Love is an emotion from within. Love can strongly motivate you to behave towards one whom you love, and to do so with warmth, care, kindness, compassion and drive. Love can powerfully prompt feats of beneficence, generosity and consideration. And, it should. But, there is a problem.
Love, being an emotion, is subjective and is limited to the extent that you have emotional "fuel." It may be powerful fuel, but it only goes as far as your emotional "fuel supply" goes.
If the needs, feelings, perceptions or reality of
* your spouse,
* the marriage or
* the pressures and tribulations of "real life"

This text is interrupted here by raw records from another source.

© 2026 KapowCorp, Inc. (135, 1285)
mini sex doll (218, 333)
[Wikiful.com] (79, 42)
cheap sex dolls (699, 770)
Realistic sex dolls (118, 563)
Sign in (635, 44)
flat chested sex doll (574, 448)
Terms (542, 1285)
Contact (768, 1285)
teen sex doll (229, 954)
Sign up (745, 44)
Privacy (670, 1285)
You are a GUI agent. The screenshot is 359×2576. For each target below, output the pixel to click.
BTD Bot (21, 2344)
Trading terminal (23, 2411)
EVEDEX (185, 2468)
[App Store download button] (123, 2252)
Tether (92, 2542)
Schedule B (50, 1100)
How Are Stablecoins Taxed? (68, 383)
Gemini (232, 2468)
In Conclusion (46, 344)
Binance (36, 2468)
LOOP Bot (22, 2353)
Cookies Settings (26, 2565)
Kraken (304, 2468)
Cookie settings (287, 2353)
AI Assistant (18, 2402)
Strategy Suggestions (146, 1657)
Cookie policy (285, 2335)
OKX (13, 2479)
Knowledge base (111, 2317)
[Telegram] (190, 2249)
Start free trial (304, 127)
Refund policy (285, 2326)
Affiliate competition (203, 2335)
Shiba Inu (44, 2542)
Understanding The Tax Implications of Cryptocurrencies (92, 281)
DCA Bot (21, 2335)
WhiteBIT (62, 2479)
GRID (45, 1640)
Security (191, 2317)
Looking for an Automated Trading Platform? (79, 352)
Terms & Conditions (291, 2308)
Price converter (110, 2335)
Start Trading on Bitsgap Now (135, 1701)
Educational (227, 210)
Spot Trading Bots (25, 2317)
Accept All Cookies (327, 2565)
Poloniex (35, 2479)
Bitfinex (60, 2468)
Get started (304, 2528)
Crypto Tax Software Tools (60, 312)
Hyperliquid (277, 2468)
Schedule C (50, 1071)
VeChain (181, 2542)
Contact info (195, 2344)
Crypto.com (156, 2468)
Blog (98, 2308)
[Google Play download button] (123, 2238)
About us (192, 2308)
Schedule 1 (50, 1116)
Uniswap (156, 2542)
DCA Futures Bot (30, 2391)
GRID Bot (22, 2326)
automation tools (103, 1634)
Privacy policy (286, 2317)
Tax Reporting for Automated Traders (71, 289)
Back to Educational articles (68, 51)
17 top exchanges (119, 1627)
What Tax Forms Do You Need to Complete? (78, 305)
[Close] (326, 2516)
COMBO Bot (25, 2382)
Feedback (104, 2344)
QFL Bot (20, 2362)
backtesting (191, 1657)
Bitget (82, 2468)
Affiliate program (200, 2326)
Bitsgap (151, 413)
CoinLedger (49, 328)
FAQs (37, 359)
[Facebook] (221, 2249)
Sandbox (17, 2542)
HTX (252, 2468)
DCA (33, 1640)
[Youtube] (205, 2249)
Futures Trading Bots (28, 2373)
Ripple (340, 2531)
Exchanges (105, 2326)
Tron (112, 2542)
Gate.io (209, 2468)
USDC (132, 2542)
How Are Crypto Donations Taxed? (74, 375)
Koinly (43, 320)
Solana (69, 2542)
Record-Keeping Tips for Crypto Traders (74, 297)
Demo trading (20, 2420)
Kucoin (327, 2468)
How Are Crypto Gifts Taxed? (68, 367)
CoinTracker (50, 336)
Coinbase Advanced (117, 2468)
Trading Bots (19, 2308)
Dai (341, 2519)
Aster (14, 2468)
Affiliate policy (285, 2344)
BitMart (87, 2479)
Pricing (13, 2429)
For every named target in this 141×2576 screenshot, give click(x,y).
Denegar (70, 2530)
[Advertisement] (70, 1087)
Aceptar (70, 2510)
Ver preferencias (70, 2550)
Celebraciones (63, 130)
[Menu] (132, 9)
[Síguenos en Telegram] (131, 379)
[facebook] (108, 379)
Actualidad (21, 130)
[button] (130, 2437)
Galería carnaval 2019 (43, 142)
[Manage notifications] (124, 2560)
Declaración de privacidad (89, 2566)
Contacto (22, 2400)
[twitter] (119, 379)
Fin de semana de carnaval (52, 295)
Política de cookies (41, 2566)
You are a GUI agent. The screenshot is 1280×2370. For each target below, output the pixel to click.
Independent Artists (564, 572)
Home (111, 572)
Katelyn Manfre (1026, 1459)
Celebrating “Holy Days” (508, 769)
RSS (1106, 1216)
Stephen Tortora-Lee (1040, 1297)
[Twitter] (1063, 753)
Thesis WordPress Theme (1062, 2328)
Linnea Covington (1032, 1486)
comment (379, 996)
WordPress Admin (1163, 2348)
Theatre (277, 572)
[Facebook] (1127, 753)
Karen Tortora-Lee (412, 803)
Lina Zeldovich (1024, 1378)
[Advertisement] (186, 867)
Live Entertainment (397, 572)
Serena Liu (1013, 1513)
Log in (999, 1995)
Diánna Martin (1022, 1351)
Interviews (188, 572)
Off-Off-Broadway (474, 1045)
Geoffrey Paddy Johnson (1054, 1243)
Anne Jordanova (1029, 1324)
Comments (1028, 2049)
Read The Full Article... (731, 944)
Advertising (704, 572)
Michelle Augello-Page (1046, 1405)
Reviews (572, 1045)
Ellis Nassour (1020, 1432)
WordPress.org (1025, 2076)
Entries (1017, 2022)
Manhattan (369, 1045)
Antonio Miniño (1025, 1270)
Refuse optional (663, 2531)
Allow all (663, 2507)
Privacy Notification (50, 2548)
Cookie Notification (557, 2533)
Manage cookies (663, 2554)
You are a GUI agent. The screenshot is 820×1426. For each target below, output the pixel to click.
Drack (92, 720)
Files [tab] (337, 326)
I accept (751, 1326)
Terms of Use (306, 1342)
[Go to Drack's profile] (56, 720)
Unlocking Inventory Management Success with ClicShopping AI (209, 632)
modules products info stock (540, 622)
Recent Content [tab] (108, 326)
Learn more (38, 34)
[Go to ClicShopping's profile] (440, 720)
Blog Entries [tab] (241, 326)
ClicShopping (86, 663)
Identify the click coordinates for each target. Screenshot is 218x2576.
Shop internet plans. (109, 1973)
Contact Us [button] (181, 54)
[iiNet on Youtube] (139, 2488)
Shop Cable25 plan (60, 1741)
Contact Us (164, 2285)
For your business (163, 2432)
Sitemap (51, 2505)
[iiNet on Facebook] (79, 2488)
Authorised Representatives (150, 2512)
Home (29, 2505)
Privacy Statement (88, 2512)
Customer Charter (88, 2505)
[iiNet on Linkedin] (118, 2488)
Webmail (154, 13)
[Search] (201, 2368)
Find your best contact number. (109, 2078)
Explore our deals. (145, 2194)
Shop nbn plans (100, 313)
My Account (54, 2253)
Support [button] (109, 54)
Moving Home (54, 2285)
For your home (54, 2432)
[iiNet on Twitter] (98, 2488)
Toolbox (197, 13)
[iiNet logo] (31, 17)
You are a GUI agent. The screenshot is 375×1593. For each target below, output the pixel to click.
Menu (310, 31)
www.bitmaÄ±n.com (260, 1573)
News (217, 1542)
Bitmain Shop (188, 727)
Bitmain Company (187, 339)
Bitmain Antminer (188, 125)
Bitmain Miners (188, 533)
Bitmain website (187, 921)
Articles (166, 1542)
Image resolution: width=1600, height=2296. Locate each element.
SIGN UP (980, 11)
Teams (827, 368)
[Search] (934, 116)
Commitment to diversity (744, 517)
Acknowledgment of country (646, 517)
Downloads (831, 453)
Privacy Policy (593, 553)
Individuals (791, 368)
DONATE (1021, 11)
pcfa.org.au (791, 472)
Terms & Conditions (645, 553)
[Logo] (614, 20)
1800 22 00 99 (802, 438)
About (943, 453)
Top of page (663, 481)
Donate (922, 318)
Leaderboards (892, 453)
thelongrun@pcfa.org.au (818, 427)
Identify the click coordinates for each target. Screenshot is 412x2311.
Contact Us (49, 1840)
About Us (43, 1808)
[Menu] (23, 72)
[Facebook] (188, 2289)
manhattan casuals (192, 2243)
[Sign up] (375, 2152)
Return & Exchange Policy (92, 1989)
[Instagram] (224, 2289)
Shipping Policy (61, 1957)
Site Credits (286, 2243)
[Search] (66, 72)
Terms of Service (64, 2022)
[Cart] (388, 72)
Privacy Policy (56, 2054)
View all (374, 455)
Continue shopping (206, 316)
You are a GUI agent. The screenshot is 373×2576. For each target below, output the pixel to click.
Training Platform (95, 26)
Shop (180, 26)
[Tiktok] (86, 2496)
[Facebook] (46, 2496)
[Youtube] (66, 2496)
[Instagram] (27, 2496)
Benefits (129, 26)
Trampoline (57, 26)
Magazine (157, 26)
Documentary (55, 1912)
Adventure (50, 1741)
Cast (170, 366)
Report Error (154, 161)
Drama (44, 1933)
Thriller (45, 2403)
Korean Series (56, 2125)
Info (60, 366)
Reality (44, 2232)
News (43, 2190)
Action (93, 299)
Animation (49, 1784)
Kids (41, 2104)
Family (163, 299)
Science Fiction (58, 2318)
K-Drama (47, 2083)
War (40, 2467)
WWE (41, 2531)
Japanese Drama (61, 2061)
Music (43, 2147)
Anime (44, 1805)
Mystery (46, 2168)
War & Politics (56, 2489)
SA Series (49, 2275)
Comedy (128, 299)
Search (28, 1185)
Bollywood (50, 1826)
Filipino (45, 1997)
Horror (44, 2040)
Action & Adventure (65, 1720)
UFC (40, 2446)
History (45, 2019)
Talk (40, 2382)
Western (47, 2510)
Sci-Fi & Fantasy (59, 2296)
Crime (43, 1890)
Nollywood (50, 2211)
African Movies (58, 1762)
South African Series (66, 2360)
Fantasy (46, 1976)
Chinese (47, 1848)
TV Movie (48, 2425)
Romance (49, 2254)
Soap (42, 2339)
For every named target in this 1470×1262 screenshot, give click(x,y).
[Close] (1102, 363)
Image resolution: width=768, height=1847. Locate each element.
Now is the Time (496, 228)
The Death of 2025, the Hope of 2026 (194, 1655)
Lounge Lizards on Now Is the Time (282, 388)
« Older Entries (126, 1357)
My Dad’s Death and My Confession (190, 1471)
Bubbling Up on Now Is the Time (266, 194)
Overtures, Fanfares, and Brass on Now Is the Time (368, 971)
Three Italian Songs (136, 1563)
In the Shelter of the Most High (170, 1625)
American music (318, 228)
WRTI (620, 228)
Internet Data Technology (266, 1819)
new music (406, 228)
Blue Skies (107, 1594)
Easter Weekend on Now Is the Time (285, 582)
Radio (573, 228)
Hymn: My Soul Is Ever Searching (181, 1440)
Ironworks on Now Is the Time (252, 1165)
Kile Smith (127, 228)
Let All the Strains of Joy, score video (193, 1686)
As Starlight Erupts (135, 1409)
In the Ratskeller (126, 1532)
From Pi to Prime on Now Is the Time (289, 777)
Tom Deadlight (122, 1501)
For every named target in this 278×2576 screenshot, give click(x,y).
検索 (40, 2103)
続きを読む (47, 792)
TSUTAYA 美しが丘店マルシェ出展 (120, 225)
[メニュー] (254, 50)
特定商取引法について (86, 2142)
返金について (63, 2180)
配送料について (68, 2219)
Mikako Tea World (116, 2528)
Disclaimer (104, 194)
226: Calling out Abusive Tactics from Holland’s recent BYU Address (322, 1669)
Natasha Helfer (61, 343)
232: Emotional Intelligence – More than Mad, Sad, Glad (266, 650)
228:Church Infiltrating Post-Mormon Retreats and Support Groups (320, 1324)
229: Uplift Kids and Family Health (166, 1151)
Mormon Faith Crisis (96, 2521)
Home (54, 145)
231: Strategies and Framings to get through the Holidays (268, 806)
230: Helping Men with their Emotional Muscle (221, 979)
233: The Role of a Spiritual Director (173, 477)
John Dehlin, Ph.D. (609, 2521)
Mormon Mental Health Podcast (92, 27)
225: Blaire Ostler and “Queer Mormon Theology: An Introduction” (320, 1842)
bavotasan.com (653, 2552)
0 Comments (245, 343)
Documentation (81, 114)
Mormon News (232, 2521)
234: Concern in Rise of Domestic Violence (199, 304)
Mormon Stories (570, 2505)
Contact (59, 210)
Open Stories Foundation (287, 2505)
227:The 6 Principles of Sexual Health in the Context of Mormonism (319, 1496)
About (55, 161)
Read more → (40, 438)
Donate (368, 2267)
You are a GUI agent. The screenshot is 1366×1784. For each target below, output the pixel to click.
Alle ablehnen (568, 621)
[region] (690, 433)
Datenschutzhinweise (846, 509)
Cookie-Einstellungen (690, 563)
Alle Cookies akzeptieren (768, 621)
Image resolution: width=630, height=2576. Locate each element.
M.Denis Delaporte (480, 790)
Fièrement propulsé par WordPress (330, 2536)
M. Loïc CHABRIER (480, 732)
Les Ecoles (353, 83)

ever exceed the measure of your "fuel," the "fuel supply" will not be adequate to deliver, owing to the limitations of subjectivity and of your emotional energies. The "fuel" of subjective emotion can, on one or more occasions, run out. What about when the needs of your partner or the demands or responsibilities of your marriage exceed your subjectivity or your emotional limitations?
The Torah tells us that you are to behave according to objective standards, demand-levels, needs and responsibilities which are beyond yourself. If there is occasion to get outside of yourself and beyond your limitations or subjectivity, you must respond and rise to each such occasion.
This is accomplished by attributing "weight" through objective kavod, beyond the limitations of your subjective "fuel supply."
This explains why, to have peace, it is not enough to fuel your beneficence towards one another with love alone. In marriage, two people live with each other constantly and intimately. Love is a subjective and limited emotion, which is constantly tested and eroded by the pressures and tribulations of life.
Together with kavod, their relationship can withstand the vicissitudes of life, and maintain shalom. This is because kavod is the insurance that causes one to relate objectively outside of oneself to the other person, beyond the limitations of your emotional powers or subjectivity. Your partner is a reality outside of yourself, different than yourself and with needs, feelings, dignity, sensitivities, quirks, shortcomings and an individual identity.
Unless each partner is truly capable of dealing with and responding to the other person as the other truly is - and NOT merely in accordance with what you wish, what you feel, what you expect, what you need, what you imagine; NOT what would be self-serving or convenient; NOT with a taking, using or entitlement orientation - but based on what the other genuinely is, feels and needs - you won't be able to peacefully live with the other person for too long.